Exercise directions:
If a line in the entries contains the word "below", list it.

Materials provided:
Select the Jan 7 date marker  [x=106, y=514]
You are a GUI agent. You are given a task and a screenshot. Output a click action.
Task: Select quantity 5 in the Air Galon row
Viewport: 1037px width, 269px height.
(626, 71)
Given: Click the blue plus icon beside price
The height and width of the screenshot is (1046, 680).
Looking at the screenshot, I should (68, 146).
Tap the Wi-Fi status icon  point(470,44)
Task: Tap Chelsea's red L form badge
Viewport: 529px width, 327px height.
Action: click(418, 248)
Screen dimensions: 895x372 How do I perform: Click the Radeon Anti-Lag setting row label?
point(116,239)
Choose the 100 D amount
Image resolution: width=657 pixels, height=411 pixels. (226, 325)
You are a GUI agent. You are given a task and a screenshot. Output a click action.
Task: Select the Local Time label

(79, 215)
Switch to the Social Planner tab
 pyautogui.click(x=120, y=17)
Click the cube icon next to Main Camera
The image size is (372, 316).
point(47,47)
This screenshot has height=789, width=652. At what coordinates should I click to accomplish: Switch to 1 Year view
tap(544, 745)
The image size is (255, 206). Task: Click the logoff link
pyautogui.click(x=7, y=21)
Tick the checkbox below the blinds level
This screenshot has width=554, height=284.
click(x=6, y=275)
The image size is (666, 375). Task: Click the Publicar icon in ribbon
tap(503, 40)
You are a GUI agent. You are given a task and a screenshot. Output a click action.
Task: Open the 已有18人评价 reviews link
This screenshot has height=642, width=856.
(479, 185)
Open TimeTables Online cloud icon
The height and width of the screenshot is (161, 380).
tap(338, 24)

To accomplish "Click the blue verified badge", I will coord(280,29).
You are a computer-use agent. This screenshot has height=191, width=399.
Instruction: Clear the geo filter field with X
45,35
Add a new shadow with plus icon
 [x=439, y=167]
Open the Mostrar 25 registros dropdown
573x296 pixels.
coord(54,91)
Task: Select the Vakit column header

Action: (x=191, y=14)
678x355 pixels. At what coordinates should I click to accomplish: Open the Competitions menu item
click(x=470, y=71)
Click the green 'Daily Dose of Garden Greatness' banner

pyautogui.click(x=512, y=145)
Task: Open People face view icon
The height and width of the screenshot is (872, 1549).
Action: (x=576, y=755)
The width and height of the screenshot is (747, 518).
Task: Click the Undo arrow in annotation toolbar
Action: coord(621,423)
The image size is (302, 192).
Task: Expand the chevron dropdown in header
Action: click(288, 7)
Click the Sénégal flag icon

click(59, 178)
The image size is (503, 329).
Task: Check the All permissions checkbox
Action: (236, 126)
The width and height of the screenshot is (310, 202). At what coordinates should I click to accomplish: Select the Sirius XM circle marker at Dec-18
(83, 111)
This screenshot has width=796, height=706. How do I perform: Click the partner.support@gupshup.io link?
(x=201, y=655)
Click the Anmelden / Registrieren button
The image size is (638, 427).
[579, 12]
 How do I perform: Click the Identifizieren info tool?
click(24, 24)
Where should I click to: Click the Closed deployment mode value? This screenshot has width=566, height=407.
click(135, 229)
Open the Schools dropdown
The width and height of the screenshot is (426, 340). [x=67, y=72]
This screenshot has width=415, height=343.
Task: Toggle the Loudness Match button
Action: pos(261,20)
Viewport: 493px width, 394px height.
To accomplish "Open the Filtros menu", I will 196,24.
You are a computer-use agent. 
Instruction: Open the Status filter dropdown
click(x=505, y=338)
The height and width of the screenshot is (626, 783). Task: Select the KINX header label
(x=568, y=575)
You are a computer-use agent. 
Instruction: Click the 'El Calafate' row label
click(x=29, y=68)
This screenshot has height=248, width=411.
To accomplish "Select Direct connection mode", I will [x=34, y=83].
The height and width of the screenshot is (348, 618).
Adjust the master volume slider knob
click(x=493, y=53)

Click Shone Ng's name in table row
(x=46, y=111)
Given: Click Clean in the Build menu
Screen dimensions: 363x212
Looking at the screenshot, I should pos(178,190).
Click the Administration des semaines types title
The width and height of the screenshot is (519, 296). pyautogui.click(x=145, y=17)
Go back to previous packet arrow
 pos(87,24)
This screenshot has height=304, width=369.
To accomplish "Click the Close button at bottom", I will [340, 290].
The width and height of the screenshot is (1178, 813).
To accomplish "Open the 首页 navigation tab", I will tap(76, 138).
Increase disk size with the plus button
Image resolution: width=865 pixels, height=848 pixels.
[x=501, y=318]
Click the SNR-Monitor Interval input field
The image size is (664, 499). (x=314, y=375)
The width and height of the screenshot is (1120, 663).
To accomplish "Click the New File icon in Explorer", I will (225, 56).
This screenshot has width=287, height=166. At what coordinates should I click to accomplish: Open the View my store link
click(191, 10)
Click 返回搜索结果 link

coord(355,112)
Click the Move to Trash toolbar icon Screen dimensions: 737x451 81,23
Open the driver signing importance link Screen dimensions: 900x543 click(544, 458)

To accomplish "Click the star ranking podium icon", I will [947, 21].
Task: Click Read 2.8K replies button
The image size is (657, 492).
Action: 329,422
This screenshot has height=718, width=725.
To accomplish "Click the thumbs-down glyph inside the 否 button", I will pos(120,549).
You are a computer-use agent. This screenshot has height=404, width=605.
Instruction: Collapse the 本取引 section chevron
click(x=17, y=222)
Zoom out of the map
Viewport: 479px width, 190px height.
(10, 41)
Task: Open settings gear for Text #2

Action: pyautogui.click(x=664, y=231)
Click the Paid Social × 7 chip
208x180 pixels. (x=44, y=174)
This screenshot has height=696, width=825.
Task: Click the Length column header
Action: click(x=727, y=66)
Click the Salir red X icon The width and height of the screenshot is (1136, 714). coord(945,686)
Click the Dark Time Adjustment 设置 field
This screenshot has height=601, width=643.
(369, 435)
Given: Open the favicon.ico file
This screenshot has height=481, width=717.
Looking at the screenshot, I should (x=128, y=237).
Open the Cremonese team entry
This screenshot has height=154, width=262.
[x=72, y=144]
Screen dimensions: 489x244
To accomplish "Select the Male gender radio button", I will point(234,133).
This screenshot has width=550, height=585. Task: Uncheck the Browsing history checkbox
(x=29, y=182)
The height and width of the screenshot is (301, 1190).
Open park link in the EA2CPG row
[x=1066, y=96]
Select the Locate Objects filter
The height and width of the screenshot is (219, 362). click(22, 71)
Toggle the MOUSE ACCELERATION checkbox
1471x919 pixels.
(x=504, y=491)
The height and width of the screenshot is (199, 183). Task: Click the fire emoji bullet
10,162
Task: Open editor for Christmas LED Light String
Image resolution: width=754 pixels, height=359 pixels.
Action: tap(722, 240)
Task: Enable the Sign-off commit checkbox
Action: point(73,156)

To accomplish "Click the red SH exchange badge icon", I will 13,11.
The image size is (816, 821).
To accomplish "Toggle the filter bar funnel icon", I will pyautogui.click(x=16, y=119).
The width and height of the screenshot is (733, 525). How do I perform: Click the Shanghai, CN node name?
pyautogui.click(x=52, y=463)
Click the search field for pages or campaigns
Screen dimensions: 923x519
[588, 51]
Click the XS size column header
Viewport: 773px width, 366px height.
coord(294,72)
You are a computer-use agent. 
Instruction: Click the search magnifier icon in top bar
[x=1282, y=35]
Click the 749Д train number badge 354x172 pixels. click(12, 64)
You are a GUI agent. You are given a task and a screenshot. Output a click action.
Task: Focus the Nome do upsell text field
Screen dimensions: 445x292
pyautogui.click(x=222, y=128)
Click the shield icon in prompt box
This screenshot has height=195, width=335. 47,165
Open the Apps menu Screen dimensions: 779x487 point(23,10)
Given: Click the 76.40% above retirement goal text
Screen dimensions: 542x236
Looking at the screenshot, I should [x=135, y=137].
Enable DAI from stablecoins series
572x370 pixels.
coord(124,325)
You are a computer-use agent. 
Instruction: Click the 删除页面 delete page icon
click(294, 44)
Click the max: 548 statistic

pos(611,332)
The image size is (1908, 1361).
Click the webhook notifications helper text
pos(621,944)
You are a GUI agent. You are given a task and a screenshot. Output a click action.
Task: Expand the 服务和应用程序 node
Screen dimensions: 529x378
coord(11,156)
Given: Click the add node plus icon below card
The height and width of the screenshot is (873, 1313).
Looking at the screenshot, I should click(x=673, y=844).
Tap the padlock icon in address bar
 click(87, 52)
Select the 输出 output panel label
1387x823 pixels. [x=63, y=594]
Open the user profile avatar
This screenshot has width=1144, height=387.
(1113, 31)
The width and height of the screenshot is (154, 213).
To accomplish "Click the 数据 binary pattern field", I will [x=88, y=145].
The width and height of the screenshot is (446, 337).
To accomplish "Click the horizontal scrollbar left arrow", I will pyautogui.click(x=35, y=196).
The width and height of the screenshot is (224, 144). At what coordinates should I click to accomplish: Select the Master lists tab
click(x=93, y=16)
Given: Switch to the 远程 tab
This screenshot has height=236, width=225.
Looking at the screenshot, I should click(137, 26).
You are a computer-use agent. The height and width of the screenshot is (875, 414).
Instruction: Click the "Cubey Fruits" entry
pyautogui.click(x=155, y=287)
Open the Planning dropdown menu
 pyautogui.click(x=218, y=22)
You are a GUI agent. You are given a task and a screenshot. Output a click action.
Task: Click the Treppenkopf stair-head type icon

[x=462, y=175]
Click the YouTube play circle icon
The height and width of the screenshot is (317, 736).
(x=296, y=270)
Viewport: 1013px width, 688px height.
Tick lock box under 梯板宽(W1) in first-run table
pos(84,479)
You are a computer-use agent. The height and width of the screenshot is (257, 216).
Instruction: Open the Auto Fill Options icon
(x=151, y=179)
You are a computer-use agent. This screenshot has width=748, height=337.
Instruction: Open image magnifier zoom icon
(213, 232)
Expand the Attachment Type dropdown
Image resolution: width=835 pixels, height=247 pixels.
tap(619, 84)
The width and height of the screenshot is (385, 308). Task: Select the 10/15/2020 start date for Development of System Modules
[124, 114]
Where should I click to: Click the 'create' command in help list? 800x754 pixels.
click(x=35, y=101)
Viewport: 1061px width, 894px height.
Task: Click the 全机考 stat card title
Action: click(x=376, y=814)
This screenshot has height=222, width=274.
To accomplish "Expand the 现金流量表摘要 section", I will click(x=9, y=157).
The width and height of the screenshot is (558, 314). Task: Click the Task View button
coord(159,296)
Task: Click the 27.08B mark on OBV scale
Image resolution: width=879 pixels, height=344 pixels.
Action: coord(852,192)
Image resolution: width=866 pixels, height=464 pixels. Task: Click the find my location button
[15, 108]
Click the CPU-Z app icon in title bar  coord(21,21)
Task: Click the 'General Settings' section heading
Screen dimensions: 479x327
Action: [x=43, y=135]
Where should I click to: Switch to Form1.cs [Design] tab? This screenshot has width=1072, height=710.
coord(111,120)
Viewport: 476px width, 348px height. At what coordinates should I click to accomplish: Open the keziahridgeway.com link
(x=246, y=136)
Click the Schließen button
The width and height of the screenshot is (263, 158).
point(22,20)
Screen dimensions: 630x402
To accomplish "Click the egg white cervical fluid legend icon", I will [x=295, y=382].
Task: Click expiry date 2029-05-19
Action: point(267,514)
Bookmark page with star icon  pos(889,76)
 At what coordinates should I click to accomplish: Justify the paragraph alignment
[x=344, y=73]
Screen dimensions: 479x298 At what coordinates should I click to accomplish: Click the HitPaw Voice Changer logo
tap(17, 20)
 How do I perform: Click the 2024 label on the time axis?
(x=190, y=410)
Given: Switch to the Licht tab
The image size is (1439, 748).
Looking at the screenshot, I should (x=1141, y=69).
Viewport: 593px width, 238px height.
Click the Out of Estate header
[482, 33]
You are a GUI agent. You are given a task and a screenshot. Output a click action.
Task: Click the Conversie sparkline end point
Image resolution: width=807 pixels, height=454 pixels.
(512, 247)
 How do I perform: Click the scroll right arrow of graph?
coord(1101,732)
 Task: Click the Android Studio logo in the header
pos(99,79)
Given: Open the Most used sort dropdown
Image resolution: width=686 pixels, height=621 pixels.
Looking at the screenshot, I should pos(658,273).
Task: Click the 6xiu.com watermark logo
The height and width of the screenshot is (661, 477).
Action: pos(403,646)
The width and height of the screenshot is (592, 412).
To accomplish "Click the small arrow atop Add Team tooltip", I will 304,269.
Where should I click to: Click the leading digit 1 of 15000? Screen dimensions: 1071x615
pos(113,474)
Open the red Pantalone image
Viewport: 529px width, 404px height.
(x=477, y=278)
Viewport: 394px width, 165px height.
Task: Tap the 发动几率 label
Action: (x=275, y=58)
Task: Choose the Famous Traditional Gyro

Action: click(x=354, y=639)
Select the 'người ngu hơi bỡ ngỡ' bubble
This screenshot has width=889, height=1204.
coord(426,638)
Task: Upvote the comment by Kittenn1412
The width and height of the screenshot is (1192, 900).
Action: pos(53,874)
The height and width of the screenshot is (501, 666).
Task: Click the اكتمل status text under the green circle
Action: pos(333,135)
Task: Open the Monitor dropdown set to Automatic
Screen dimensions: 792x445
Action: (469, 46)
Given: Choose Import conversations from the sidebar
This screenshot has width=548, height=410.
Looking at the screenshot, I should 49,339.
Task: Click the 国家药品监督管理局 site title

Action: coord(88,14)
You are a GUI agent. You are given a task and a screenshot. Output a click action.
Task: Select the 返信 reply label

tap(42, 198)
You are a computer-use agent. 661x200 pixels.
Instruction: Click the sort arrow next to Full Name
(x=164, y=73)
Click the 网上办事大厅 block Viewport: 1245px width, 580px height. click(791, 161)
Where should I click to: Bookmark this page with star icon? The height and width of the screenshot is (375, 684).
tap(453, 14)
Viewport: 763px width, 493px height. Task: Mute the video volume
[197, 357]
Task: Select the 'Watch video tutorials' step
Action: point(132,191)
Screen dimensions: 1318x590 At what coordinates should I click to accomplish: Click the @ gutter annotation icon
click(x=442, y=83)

Exercise result:
Tick the checkbox below the blinds level
Given: Click the add node plus icon below card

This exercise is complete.